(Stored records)
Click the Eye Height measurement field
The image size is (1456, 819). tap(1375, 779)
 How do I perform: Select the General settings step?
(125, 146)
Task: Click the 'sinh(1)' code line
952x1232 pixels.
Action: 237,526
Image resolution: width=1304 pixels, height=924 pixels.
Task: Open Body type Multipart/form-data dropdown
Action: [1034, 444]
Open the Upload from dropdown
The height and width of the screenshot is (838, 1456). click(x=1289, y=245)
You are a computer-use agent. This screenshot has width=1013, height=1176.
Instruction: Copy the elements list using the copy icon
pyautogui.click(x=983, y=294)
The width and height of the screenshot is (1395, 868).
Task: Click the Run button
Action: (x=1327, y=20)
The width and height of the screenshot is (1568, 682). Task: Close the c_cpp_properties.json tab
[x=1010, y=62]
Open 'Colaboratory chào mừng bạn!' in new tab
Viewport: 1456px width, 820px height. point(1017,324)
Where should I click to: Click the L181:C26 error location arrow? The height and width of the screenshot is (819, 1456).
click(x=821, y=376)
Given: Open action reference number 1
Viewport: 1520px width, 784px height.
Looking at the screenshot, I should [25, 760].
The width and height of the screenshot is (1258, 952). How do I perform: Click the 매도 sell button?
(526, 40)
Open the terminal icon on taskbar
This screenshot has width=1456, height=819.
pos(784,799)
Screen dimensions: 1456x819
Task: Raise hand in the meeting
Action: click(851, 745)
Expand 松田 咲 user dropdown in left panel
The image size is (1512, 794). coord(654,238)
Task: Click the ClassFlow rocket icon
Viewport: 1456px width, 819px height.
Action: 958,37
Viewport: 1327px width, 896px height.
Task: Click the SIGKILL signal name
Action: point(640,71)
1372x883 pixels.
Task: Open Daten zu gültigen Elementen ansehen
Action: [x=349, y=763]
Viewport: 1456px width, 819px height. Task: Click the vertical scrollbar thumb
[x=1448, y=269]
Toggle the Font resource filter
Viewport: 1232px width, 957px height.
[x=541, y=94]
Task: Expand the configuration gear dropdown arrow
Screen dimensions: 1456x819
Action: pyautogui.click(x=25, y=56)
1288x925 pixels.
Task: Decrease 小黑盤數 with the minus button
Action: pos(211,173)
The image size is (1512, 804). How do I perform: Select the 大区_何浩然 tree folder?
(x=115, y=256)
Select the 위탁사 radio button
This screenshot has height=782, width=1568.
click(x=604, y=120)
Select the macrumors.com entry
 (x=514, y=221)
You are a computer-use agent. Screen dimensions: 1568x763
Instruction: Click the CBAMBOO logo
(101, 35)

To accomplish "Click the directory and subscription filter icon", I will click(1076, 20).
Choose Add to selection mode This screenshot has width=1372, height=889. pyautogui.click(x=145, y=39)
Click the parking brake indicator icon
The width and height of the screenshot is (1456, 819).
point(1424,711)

WHAT YOU NEED TO DO: Repeat, exactly as they stand, the line that contains "You are a computer-use agent. Screen" and all the lines after it in the data above.

OUTPUT OF THE EXERCISE:
You are a computer-use agent. Screen dimensions: 1568x763
Instruction: Click the CBAMBOO logo
(101, 35)

To accomplish "Click the directory and subscription filter icon", I will click(1076, 20).
Choose Add to selection mode This screenshot has width=1372, height=889. pyautogui.click(x=145, y=39)
Click the parking brake indicator icon
The width and height of the screenshot is (1456, 819).
point(1424,711)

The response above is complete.